Yellowstone Studies Center in West Yellowstone offers diverse opportunities for ISU faculty, students and staff
October 24, 2014
Yellowstone Studies Center offers learning center in West Yellowstone for ISU students, faculty of many different disciplines
The Yellowstone Studies Center is a source and center for better understanding the Greater Yellowstone Ecosystem. It offers an academic infrastructure for scientists, researchers, teachers, and students working in many different fields of study at Idaho State University and other institutions.
The facility was created by The West Yellowstone Economic Development Council and a consortium of 10 different higher learning institutions, of which Idaho State University was a founding member, to coordinate field trips and research opportunities for their respective undergrads, graduate students, and faculty.
“For me the number one attraction of being involved in this is the ability to have a convenient way to bring students up to the Yellowstone area,” said Chuck Peterson, an ISU zoology professor. “It’s not just the proximity to Yellowstone National Park, but also Hebgen Lake and the Centennial Mountains and the Red Rocks National Wildlife Refuge and Island Park. There are many great places to study.”
The West Yellowstone Economic Development Council has high hopes for the future of the studies center, including that it will be an important learning center for research done in the Greater Yellowstone Area. It could also be used to host guest lecture series and events for presenting research findings to the general public.
“I can’t say enough good things about the Yellowstone Studies Center and how it helps our region of Idaho connect to them in a number of ways,” said Yolanda Youngs, an ISU assistant professor of history, “It is a great regional resource for faculty and students at ISU, right on the doorstep of the first national park in the world.”
The universities that use the facility include Indiana State University, Montana State University, Montana Tech, University of Colorado, and several others. These universities also form an advisory board, made up of faculty and staff from the universities. Peterson is the faculty member representing ISU on the advisory board.

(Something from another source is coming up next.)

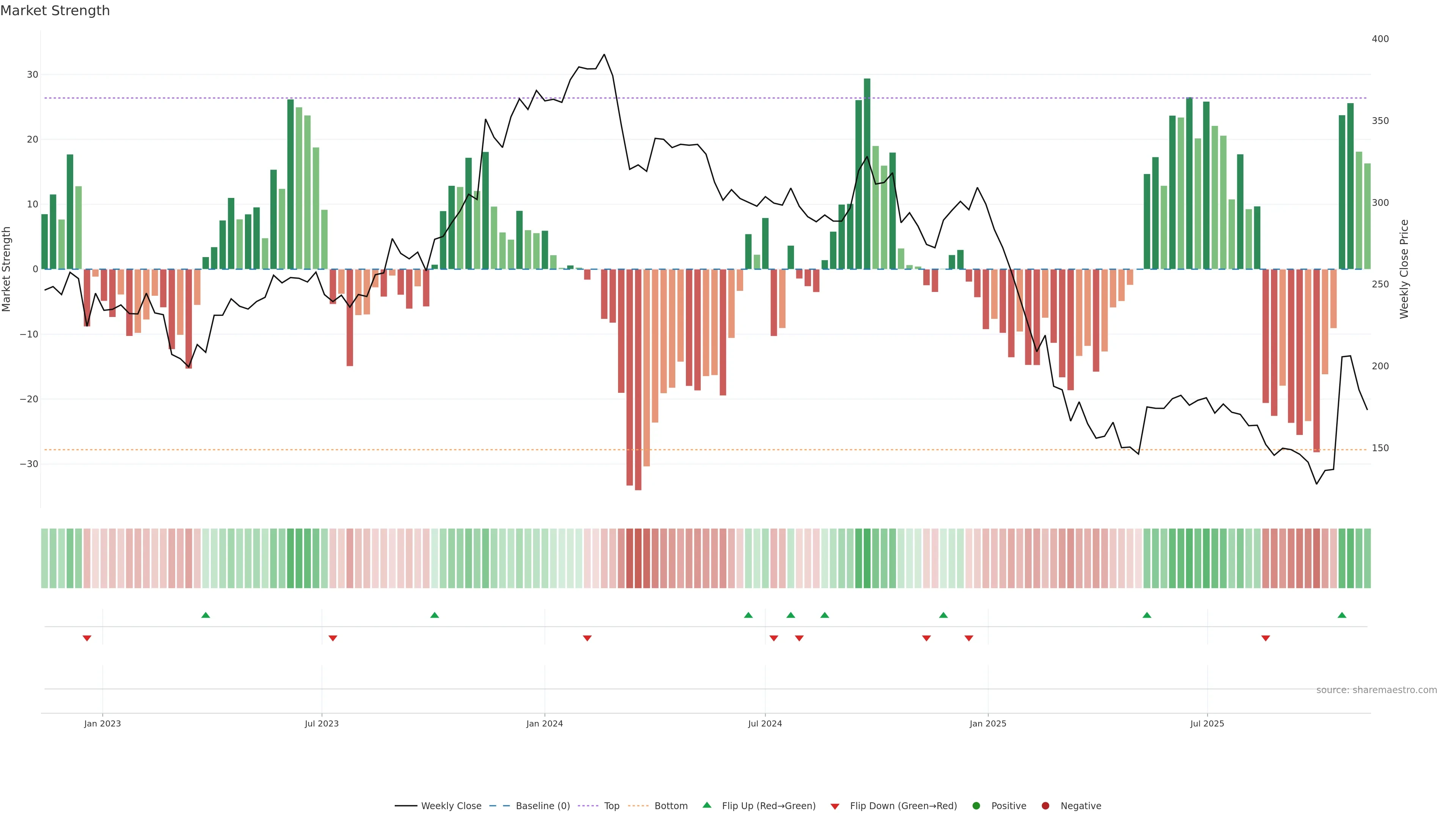Click the 400 tick on price axis
Image resolution: width=1456 pixels, height=819 pixels.
(x=1380, y=39)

The multi-disciplinary functions of the center can serve a variety of clients and types of students and activities.
“The YSC has conference rooms, classrooms, Internet access, and living areas, so it is well suited to taking students on field trips,” Peterson said. “I’ve taken our general ecology and photography classes up there, and our microbiologists have a lot of interest in it because of the organisms that live in the hot springs. It also holds value for historians and geoscientists. We’ve got a number of courses that could use it.”